Co może wpływać na bezdech senny?
– Otyłość – wtedy może dojść do zwężenia gardła, najczęściej jest to spowodowane uciskiem podskórnej warstwy tłuszczu na ściany gardła. Choroba częściej dotyczy otyłych mężczyzn z krótką, grubą szyją (nr kołnierzyka powyżej 43).
– Mała i cofnięta żuchwa – to może sprawiać, że nawet osoby szczupłe chrapią.
– Przerost języka i migdałków podniebiennych, podniebienia miękkiego i języczka, to dodatkowe czynniki, które mogą zawężać gardło.
– Menopauza.
– Alkohol.
– Leki sedatywne – działają na ośrodkowy układ nerwowy uspokajająco i nasennie.
– Rodzinne obciążenie – u 25 do 40 proc. przypadków stwierdzono bezdech wśród członków rodziny. Prawdopodobieństwo zachorowania wzrasta proporcjonalnie do liczby przypadków choroby u bliskich.
– Choroby przewlekłe.
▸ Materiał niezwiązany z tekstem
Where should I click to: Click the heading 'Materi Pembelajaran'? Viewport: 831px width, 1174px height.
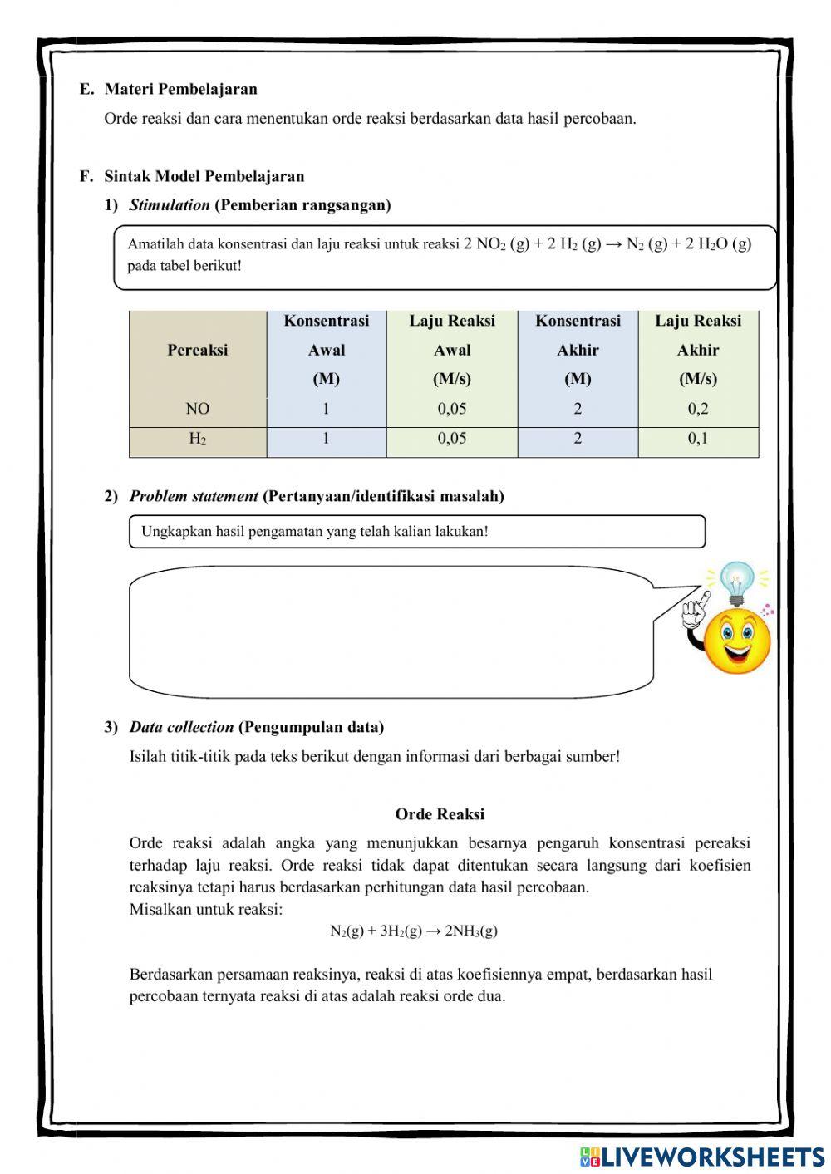[180, 89]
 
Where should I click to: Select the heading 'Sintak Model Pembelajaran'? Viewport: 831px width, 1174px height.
[204, 176]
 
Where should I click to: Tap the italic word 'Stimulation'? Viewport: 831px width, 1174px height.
[170, 205]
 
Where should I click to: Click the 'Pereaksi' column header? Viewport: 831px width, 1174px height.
[198, 350]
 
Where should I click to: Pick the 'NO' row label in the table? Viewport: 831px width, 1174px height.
[198, 409]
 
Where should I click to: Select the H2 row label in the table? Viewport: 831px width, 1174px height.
[198, 439]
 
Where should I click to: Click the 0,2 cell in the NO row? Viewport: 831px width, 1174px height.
[698, 409]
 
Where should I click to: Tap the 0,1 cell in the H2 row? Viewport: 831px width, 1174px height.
[698, 439]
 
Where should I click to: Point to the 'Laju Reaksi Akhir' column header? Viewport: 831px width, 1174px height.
[698, 350]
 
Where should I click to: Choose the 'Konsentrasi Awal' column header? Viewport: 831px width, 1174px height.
[327, 350]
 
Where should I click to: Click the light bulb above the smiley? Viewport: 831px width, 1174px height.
[736, 582]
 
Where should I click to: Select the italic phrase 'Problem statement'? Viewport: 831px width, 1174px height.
[194, 496]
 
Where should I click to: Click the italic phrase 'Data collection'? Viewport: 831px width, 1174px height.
[181, 727]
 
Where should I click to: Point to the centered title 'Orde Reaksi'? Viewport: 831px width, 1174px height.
[440, 814]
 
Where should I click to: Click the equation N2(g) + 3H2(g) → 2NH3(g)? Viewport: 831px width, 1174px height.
[414, 931]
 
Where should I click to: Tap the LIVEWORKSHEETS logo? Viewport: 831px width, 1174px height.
[702, 1156]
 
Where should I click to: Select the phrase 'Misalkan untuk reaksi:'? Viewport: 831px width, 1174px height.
[206, 909]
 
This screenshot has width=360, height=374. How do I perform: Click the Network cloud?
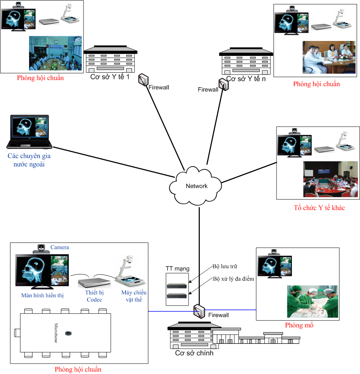click(x=196, y=186)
OSA towarzyszy często innym chorobom przewlekłym, takim jak: nadciśnienie tętnicze (może być wywołane przez bezdech), niewydolność serca (może być następstwem, jak i przyczyną OSA), udar mózgu, cukrzyca, choroba refluksowa przełyku, niedoczynność tarczycy.
Jak leczyć bezdech senny?
Najczęściej stosowanym leczeniem jest zastosowanie w czasie snu oddychania przez maskę obejmującą szczelnie nos (aparat CPAP tłoczy powietrze do dróg oddechowych przez maskę, napływ powietrza uniemożliwia zapadnięcie się gardła, zapobiegając bezdechom). W niektórych postaciach stosuje się metody operacyjne. Dobre efekty – u osób otyłych przynosi obniżenie masy ciała.
U pacjentów nieleczonych znacznie pogarszają się rokowania: dochodzi do różnych odległych powikłań, takich jak: nadciśnienie, niewydolność serca, senność, zaburzenia pamięci i uwagi oraz impotencja. Te wszystkie objawy powodują, że znacząco obniża się jakość życia osoby chorej.